__To do__: Edit the listing below so that every "dropdown" becomes "drop-down menu", changing nothing else.

---------------

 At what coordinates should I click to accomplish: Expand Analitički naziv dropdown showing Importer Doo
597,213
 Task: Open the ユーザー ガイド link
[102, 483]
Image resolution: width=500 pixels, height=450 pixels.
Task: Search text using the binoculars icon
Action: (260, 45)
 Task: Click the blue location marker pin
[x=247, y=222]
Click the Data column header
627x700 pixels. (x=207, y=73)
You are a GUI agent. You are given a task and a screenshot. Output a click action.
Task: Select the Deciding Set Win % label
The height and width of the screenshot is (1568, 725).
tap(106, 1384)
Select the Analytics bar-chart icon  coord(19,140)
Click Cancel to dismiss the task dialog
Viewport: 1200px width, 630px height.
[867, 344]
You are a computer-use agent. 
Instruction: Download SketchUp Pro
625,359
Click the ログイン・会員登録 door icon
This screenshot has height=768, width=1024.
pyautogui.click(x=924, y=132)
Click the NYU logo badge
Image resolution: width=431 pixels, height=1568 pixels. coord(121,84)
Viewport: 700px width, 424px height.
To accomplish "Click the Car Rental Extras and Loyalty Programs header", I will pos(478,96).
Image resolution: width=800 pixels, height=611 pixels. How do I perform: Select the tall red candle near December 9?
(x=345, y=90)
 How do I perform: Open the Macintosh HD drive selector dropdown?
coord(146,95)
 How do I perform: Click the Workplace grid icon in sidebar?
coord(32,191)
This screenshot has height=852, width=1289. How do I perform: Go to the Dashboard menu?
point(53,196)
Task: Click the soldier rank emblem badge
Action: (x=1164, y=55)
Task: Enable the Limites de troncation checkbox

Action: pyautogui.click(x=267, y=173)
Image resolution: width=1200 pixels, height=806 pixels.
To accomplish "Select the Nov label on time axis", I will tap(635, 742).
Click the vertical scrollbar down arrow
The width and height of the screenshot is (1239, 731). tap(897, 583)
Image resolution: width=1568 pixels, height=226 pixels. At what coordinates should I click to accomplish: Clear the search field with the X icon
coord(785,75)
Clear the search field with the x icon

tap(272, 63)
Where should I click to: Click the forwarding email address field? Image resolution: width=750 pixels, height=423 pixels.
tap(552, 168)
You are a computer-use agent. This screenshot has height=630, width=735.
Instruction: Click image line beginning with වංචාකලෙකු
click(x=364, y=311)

---------------

__Task solution__:
 At what coordinates should I click to accomplish: Expand Analitički naziv drop-down menu showing Importer Doo
597,213
 Task: Open the ユーザー ガイド link
[102, 483]
Image resolution: width=500 pixels, height=450 pixels.
Task: Search text using the binoculars icon
Action: (260, 45)
 Task: Click the blue location marker pin
[x=247, y=222]
Click the Data column header
627x700 pixels. (x=207, y=73)
You are a GUI agent. You are given a task and a screenshot. Output a click action.
Task: Select the Deciding Set Win % label
The height and width of the screenshot is (1568, 725).
tap(106, 1384)
Select the Analytics bar-chart icon  coord(19,140)
Click Cancel to dismiss the task dialog
Viewport: 1200px width, 630px height.
[867, 344]
You are a computer-use agent. 
Instruction: Download SketchUp Pro
625,359
Click the ログイン・会員登録 door icon
This screenshot has height=768, width=1024.
pyautogui.click(x=924, y=132)
Click the NYU logo badge
Image resolution: width=431 pixels, height=1568 pixels. coord(121,84)
Viewport: 700px width, 424px height.
To accomplish "Click the Car Rental Extras and Loyalty Programs header", I will pos(478,96).
Image resolution: width=800 pixels, height=611 pixels. How do I perform: Select the tall red candle near December 9?
(x=345, y=90)
 How do I perform: Open the Macintosh HD drive selector drop-down menu?
coord(146,95)
 How do I perform: Click the Workplace grid icon in sidebar?
coord(32,191)
This screenshot has height=852, width=1289. How do I perform: Go to the Dashboard menu?
point(53,196)
Task: Click the soldier rank emblem badge
Action: (x=1164, y=55)
Task: Enable the Limites de troncation checkbox

Action: pyautogui.click(x=267, y=173)
Image resolution: width=1200 pixels, height=806 pixels.
To accomplish "Select the Nov label on time axis", I will tap(635, 742).
Click the vertical scrollbar down arrow
The width and height of the screenshot is (1239, 731). tap(897, 583)
Image resolution: width=1568 pixels, height=226 pixels. At what coordinates should I click to accomplish: Clear the search field with the X icon
coord(785,75)
Clear the search field with the x icon

tap(272, 63)
Where should I click to: Click the forwarding email address field? Image resolution: width=750 pixels, height=423 pixels.
tap(552, 168)
You are a computer-use agent. This screenshot has height=630, width=735.
Instruction: Click image line beginning with වංචාකලෙකු
click(x=364, y=311)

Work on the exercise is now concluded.